Each improvement target should be Specific, Measurable, Achievable, Relevant, and Time-bound.

  • Specific: "Submit all client reports within 24 hours of the agreed deadline"
  • Measurable: "Achieve a quality score of 7/10 or above on all submissions"
  • Achievable: "Given a reduced portfolio during the PIP period and weekly coaching sessions"
  • Relevant: "This is the primary deliverable of the role"
  • Time-bound: "For all reports due within the 60-day PIP period"

Component 3: Support commitments from the organisation

A PIP without support commitments is not a development plan. It is a list of demands. The organisation must specify what it will provide:

  • Weekly 30-minute coaching sessions between manager and employee
  • Access to a specific learning resource (a Talstack Learning Path, an external course, or a peer mentor)
  • Reduced workload for the first four weeks to allow focus on the improvement areas
  • HR availability for questions or concerns during the PIP period

Component 4: Timeline and review points

Standard PIP timelines are 30, 60, or 90 days depending on the nature and severity of the gap. Include formal review points within the PIP period: a mid-point check at day 30 for a 60-day plan, or at days 30 and 60 for a 90-day plan.

Each review point should ask: is the employee on track? Is the support being provided? Does the plan need to be adjusted?

Component 5: Consequences and next steps

State the consequences clearly but without being punitive: "If the improvement targets are met by [date], the PIP will be closed and the employee will return to the standard performance review process. If the targets are not met, the outcome will be [further action, which may include continued PIP, role change, or termination, following the company's disciplinary process]."

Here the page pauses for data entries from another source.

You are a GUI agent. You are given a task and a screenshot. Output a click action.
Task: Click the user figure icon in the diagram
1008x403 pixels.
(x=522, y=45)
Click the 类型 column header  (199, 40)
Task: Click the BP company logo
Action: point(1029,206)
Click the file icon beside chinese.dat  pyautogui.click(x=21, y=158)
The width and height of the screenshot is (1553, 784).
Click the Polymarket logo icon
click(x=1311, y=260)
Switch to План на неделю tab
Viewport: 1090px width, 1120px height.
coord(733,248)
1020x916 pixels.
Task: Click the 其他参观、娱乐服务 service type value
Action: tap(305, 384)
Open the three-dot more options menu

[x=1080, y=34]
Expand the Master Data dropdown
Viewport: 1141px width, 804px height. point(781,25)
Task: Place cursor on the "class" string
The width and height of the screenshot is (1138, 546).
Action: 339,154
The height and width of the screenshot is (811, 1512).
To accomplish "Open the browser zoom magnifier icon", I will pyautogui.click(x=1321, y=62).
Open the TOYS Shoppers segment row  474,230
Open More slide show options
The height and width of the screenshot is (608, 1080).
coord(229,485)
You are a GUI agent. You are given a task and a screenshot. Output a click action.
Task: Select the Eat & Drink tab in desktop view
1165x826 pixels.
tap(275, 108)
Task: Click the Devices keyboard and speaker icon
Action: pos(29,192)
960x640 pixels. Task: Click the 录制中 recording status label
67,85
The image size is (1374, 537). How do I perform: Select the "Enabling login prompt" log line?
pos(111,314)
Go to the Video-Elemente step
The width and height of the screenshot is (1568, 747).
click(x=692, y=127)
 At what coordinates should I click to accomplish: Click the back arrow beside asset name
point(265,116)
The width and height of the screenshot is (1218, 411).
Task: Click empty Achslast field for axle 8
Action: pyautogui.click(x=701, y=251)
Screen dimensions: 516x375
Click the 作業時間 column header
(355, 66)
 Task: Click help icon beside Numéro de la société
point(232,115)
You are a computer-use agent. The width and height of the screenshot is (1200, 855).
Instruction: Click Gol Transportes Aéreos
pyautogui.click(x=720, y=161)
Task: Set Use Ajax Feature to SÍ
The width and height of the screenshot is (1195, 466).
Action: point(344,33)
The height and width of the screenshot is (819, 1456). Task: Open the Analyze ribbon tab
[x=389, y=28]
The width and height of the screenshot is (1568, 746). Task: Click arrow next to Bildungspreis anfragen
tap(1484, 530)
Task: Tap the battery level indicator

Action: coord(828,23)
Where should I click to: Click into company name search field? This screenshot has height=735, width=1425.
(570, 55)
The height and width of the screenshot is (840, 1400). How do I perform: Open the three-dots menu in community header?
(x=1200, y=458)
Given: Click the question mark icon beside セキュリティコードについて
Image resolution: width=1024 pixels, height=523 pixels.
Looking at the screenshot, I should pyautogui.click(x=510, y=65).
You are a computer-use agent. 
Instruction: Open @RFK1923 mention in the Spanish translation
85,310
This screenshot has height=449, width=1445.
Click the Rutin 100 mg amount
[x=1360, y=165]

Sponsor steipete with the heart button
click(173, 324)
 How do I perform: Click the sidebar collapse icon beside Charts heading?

Do not specify termination as the automatic outcome of a failed PIP. Employment law in Nigeria, Kenya, and South Africa requires fair process, and an automatic termination clause is rarely enforceable without additional steps.

How to present the PIP

The PIP meeting should include the employee, their manager, and an HR representative. HR's role is to ensure the plan is fair, specific, and consistent with policy; to answer the employee's process questions; and to represent the organisation's commitment to the support elements.

Give the employee time to read the document during the meeting. Ask for their feedback. Be prepared to make adjustments to the support elements or timeline if the employee's input is reasonable. Do not make adjustments to the targets or the definition of the gap unless genuinely new information is presented.

Frequently asked questions

Should the employee sign the PIP?

Yes. The signature acknowledges receipt and participation in the process, not agreement with the assessment. If the employee refuses to sign, document that the PIP was presented and discussed, and note the refusal. Do not delay the PIP or withdraw it because of a refusal to sign.

What happens after a successful PIP?

After a successful PIP, the employee returns to the standard review cycle. The PIP period should be referenced in the next formal review, but only in terms of progress made, not as a permanent marker on the employment record. An employee who demonstrated genuine improvement during a PIP deserves to have that improvement acknowledged in the next cycle's assessment.

The bottom line

A PIP built on specific evidence, SMART targets, and genuine organisation support is a fair and useful development tool. A PIP built on vague complaints, unrealistic targets, and no support is a dismissal document in disguise. Employees can tell the difference. So can employment tribunals.

Build the version that gives the employee a genuine chance. If improvement is not possible, the evidence of a fair process will be there regardless. If improvement is possible, you will have retained a capable employee who knows the organisation was willing to invest in them when it mattered.